The Global Stocktake has been hailed as “historic,” charting the course for a temperature-safe, climate-resilient world. In this fourth year of the administration, on the road to COP29 in Baku, Azerbaijan, it’s a good time to do a “stocktake” of our own climate diplomacy.

So ... have we led the global response? And are we sufficiently set up to do what is needed to keep the world on a climate-safe trajectory?

The Role of the U.S.

Historically speaking, there is no doubt that the United States has played a leading, consequential role in shaping global action on climate. Extraordinary State Department teams across multiple administrations have shown the best of what the U.S. has to offer in three important ways:

First, U.S. negotiators have played a singular role in conceptualizing and advancing the framework for global action. State hosted the first round of negotiations that led to the 1992 United Nations Framework Convention on Climate Change. And the U.S. climate team has been hard at work ever since. No country was more influential in designing the paradigm-shifting Paris Agreement, with its science-based temperature limitation goal, emissions commitments that are nationally determined, and a nuanced approach that attracted global participation. And we have played a critical role in shaping agreements and decisions, in this forum as well as others, that are setting the direction for decades to come.

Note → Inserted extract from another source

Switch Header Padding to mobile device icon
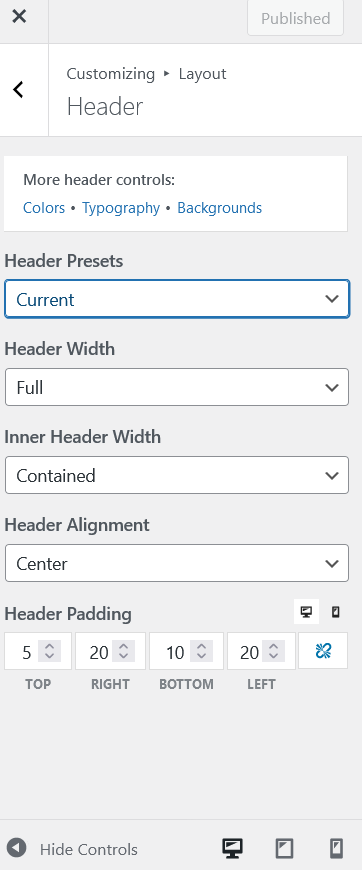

Second, the United States has led efforts to build out a network of multilateral alliances, platforms, and partnerships to deliver on ever-evolving climate goals. These include bodies like the Climate and Clean Air Coalition, which works to address short-lived climate pollutants; the Clean Energy Ministerial; the Systematic Observations Financing Facility, which works to expand access to climate data; and the Forest and Climate Leaders’ Partnership.

Third, we have pursued strong and deep bilateral partnerships to work shoulder to shoulder with more than 80 countries across all regions to build climate resilience and cut emissions. This work has been a whole-of-government effort, leveraging the diplomatic acumen of the State Department, the development expertise of USAID, and the technical savvy of nearly 20 other interagency partners.

This work has been a whole-of-government effort, leveraging the diplomatic acumen of the State Department, the development expertise of USAID, and the technical savvy of nearly 20 other interagency partners.

In January 2021, the Biden administration hit the ground running when it came to the international climate issue. On day one, the president signed the instrument to rejoin the Paris Agreement; a few days later, he issued an executive order that expressly put the climate issue—deemed a “crisis” for both the United States and the world—at the center of U.S. foreign policy and national security. The administration sought to achieve, in essence, three objectives:

Get the United States back on track, which included rejoining the Paris Agreement and expeditiously preparing the U.S. emission reduction target under that agreement (a so-called “nationally determined contribution” or NDC).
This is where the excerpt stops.